Schools were dismissed at noon today, due to an excessive heat warning. At the corner, the bus discharges a group of sweaty students, too hot to celebrate their unexpected good fortune. They trudge down the sidewalk, beat-up backpacks dangling from listless shoulders, and head home to the shade.
The dogs lie on their sides, panting. The cat sprawls on the cool wooden floor beneath the ceiling fan and refuses to budge. The curtains at the front of the house are pulled closed to keep out the sun’s warmth; a warmth only three months ago we so desperately wished for. My glass of ice water weeps condensation. The couch is too hot to sit on, so we gather at the kitchen table and start a card game. I toss the dog an ice cube and promise the kids that I’ll flip on the AC if it reaches 100 degrees.
Finally, finally, the sun sets. Front doors open. Parents emerge from houses, turning on sprinklers and taking dogs for walks long overdue. Bats swoop, silently gathering dinner. The stars glisten and a crescent moon hangs in the sky and a plane passes overhead destined for some place unknown to me. Two nights ago, the lightning bugs began to arrive, winking on and off, here and there in brittle grass. The crickets have been here for two weeks. But the sound of crickets is a fall sound; a cool sound. It’s too early for excessive heat warnings and lightning bugs. It’s too early for crickets.
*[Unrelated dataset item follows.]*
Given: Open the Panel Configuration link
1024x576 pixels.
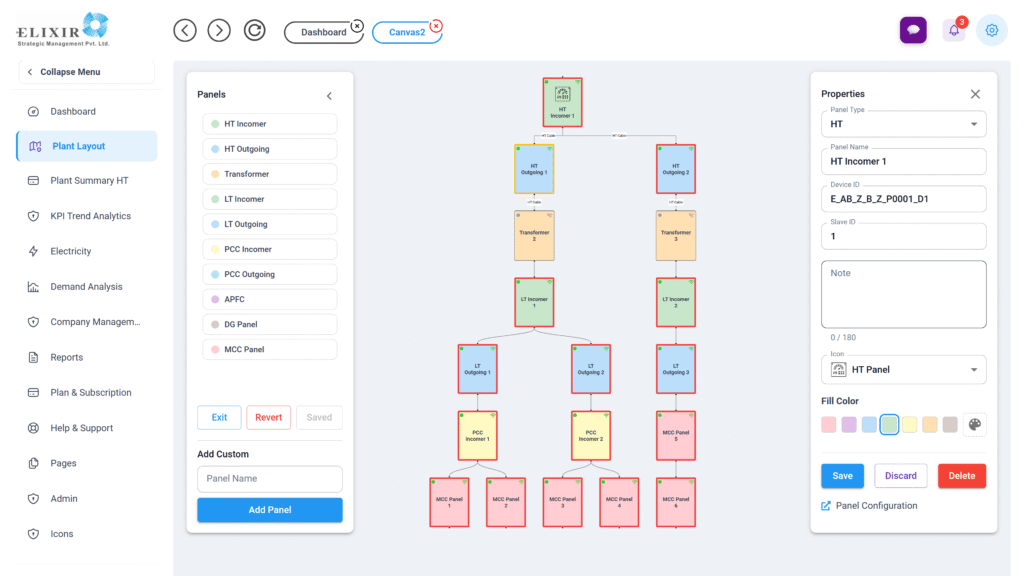Looking at the screenshot, I should [x=876, y=506].
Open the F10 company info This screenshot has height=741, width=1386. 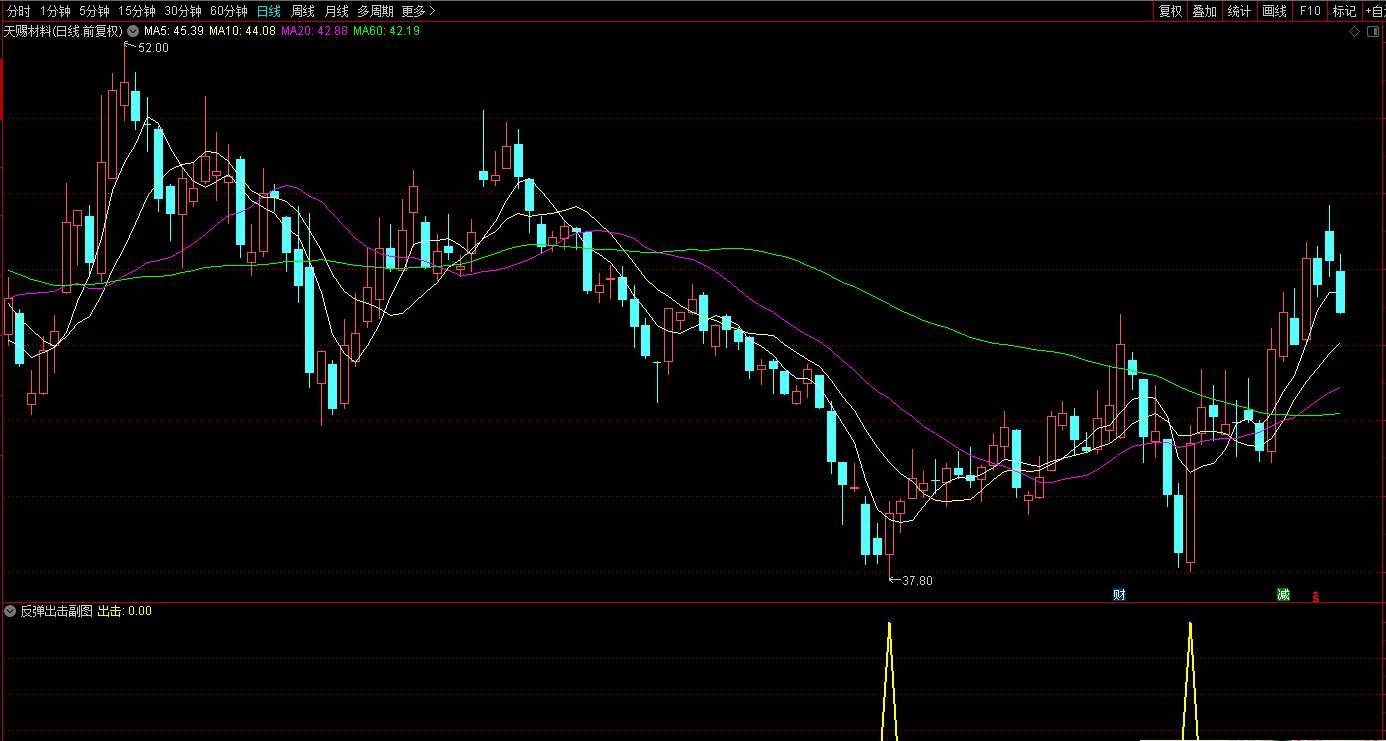click(1310, 11)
It’s also too early to be sending my eldest off by herself on a plane headed for another continent. It’s too early for my middle one to be getting a driver’s permit.
Where did the time go?
During their early teens, I told my girls time and again to act their age; to grow up. And the little buggers did. They went and grew up on me and now I realize that I really don’t want them to grow up and leave me after all. Since my eldest left, I find myself going into her bedroom and looking around as if I’ve merely misplaced her and that I’ll find her sitting at her desk reading. I consider taking the fan from her room, to let my son borrow it until her return, but then I reject the idea.
In the cool stillness of the night, I walk around the house mourning the loss of my daughters’ childhoods.
* * *
Every July, right around both my father’s and sister’s birthdays, my town celebrated the Ox Roast Fair. This was big doings in our community: For weeks before the fair, an immense sign would point the way down the narrow road leading to the Catholic Church. For days, my sisters and I would deliberate about which rides to go on, what to wear, and what to eat.
The fair represented happy times: Freed from the burden of school and armed with a long strip of red tickets good for the rides, life was full of promise; of cotton candy whirled onto a paper stick and candied apples and boys and gossip and friends we hadn’t seen since school let out a lifetime ago.
We ran to the funhouse. We watched pretty girls in bikinis perch on the narrow seat in the dunking booth, wincing each time a boy fast-armed a baseball at the red target; we watched them fall into the tank of water, a little “O” of surprise blooming across their faces every time the seat latch released.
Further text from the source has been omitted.